The song is in E minor, and is two minutes, eight seconds in length. It features a long introductory section, with solo guitar and a repetitive drumbeat, and an airport announcement, as a reference to Pink heading for a concert tour. The song reaches a climax of tension, at which point Roger Waters plays a descending blues scale over the minor dominant, B minor, cueing the start of the vocals. Roger Waters sings a short verse, ending on the phrase "How shall I complete the wall?" This track shares a backing track with "What Shall We Do Now?", sped up from D to E, with new guitar and vocals. The last beat introduces the next song, "Young Lust".
The Wall tells the story of Pink, an alienated and embittered rock star. At this point in the narrative, Pink is now grown up and married, but he and his wife are having relationship problems because of his distance, and his nearly-complete emotional "wall". Pink asks himself how he should complete its construction.
On both the film adaptation and the recording of the live performance of this album, the song is dropped in favour of "What Shall We Do Now?".
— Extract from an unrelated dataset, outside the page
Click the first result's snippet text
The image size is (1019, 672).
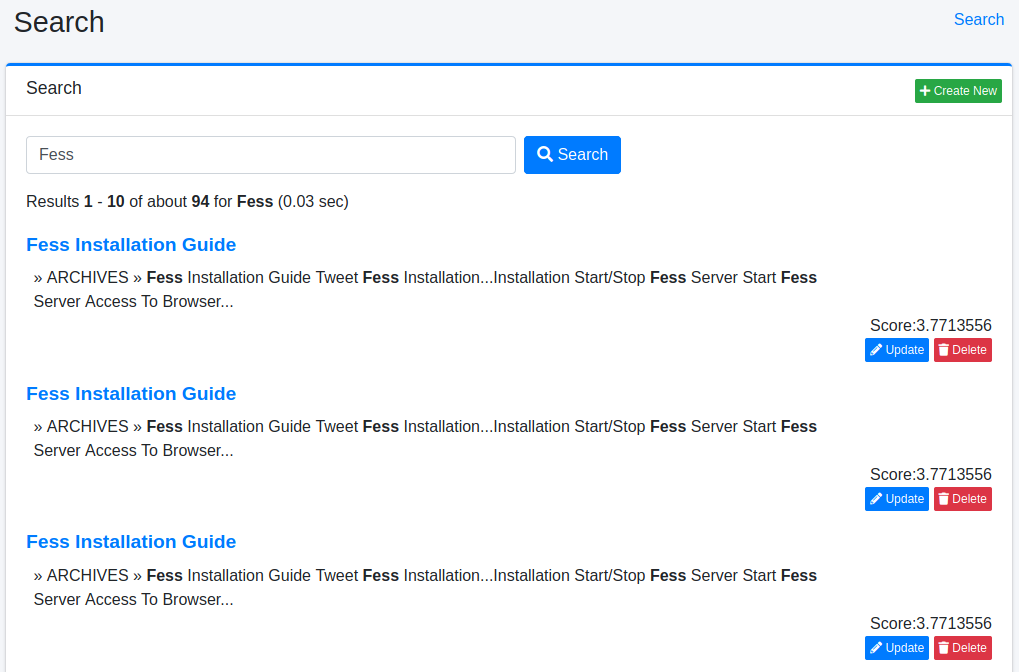point(425,289)
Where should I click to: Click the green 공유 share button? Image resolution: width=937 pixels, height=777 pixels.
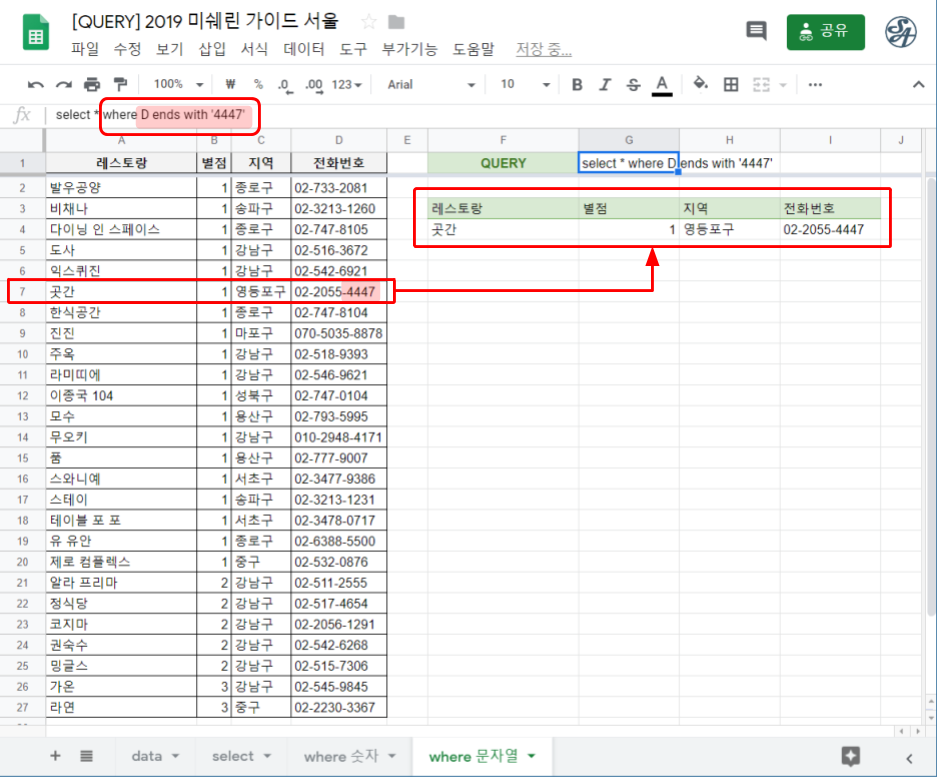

Directly before the lyrical section, there is a hidden message. It is isolated on the left channel of the song. When heard normally, it appears to be nonsense. If played backwards, the following can be heard:
Roger Waters congratulates either someone named Luka, or 'hunters' (i.e. people who deliberately look for backward messages hidden in songs) for finding this message, and jokes that she (or they) can send her (or their) answer to "Old Pink" (being either a comical reference to Syd Barrett, or a foreshadowing of Pink's eventual insanity), who lives somewhere in a funny farm (a term to describe a psychiatric hospital) in Chalfont. Before he can reveal the exact location, however, he gets interrupted by someone (James Guthrie) in the background who says Carolyne (Waters' then wife) is on the phone.